* **Your goal**
Format the material below as a JSON list of strings, with each line as its own string and blank lines omitted.

* **Record set**
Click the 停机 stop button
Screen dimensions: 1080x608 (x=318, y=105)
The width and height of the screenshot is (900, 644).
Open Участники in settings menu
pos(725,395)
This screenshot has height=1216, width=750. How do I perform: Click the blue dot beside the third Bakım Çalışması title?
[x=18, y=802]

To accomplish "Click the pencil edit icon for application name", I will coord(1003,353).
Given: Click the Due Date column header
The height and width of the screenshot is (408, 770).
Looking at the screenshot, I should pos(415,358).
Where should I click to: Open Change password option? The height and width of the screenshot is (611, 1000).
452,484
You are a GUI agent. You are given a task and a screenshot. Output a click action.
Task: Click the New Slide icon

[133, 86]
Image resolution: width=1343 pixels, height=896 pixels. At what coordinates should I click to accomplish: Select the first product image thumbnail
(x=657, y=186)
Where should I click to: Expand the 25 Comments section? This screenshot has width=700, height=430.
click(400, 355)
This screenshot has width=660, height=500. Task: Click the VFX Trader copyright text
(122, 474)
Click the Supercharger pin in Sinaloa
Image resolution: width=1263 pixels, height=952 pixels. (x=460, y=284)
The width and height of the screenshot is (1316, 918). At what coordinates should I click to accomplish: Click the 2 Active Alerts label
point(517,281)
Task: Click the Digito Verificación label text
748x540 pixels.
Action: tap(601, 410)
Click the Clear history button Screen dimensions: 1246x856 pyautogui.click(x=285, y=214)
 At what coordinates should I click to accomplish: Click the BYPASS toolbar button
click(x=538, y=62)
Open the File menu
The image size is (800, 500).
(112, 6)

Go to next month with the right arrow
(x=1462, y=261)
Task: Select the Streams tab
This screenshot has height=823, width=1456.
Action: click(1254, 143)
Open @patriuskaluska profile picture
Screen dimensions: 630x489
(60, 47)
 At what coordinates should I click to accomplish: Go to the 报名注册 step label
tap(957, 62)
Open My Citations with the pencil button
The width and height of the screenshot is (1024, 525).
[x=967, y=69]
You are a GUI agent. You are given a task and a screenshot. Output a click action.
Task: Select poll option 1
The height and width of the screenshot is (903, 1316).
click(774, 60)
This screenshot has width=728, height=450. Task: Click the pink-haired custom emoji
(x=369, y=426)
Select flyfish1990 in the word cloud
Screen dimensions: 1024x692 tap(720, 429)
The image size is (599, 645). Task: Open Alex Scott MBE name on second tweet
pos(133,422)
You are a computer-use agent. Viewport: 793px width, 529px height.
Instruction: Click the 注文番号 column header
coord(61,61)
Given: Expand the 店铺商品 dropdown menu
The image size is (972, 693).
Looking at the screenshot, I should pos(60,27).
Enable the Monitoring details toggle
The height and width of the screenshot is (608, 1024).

* **Solution for this exercise**
[
  "Click the 停机 stop button",
  "Screen dimensions: 1080x608 (x=318, y=105)",
  "The width and height of the screenshot is (900, 644).",
  "Open Участники in settings menu",
  "pos(725,395)",
  "This screenshot has height=1216, width=750. How do I perform: Click the blue dot beside the third Bakım Çalışması title?",
  "[x=18, y=802]",
  "To accomplish \"Click the pencil edit icon for application name\", I will coord(1003,353).",
  "Given: Click the Due Date column header",
  "The height and width of the screenshot is (408, 770).",
  "Looking at the screenshot, I should pos(415,358).",
  "Where should I click to: Open Change password option? The height and width of the screenshot is (611, 1000).",
  "452,484",
  "You are a GUI agent. You are given a task and a screenshot. Output a click action.",
  "Task: Click the New Slide icon",
  "[133, 86]",
  "Image resolution: width=1343 pixels, height=896 pixels. At what coordinates should I click to accomplish: Select the first product image thumbnail",
  "(x=657, y=186)",
  "Where should I click to: Expand the 25 Comments section? This screenshot has width=700, height=430.",
  "click(400, 355)",
  "This screenshot has width=660, height=500. Task: Click the VFX Trader copyright text",
  "(122, 474)",
  "Click the Supercharger pin in Sinaloa",
  "Image resolution: width=1263 pixels, height=952 pixels. (x=460, y=284)",
  "The width and height of the screenshot is (1316, 918). At what coordinates should I click to accomplish: Click the 2 Active Alerts label",
  "point(517,281)",
  "Task: Click the Digito Verificación label text",
  "748x540 pixels.",
  "Action: tap(601, 410)",
  "Click the Clear history button Screen dimensions: 1246x856 pyautogui.click(x=285, y=214)",
  " At what coordinates should I click to accomplish: Click the BYPASS toolbar button",
  "click(x=538, y=62)",
  "Open the File menu",
  "The image size is (800, 500).",
  "(112, 6)",
  "Go to next month with the right arrow",
  "(x=1462, y=261)",
  "Task: Select the Streams tab",
  "This screenshot has height=823, width=1456.",
  "Action: click(1254, 143)",
  "Open @patriuskaluska profile picture",
  "Screen dimensions: 630x489",
  "(60, 47)",
  " At what coordinates should I click to accomplish: Go to the 报名注册 step label",
  "tap(957, 62)",
  "Open My Citations with the pencil button",
  "The width and height of the screenshot is (1024, 525).",
  "[x=967, y=69]",
  "You are a GUI agent. You are given a task and a screenshot. Output a click action.",
  "Task: Select poll option 1",
  "The height and width of the screenshot is (903, 1316).",
  "click(774, 60)",
  "This screenshot has width=728, height=450. Task: Click the pink-haired custom emoji",
  "(x=369, y=426)",
  "Select flyfish1990 in the word cloud",
  "Screen dimensions: 1024x692 tap(720, 429)",
  "The image size is (599, 645). Task: Open Alex Scott MBE name on second tweet",
  "pos(133,422)",
  "You are a computer-use agent. Viewport: 793px width, 529px height.",
  "Instruction: Click the 注文番号 column header",
  "coord(61,61)",
  "Given: Expand the 店铺商品 dropdown menu",
  "The image size is (972, 693).",
  "Looking at the screenshot, I should pos(60,27).",
  "Enable the Monitoring details toggle",
  "The height and width of the screenshot is (608, 1024)."
]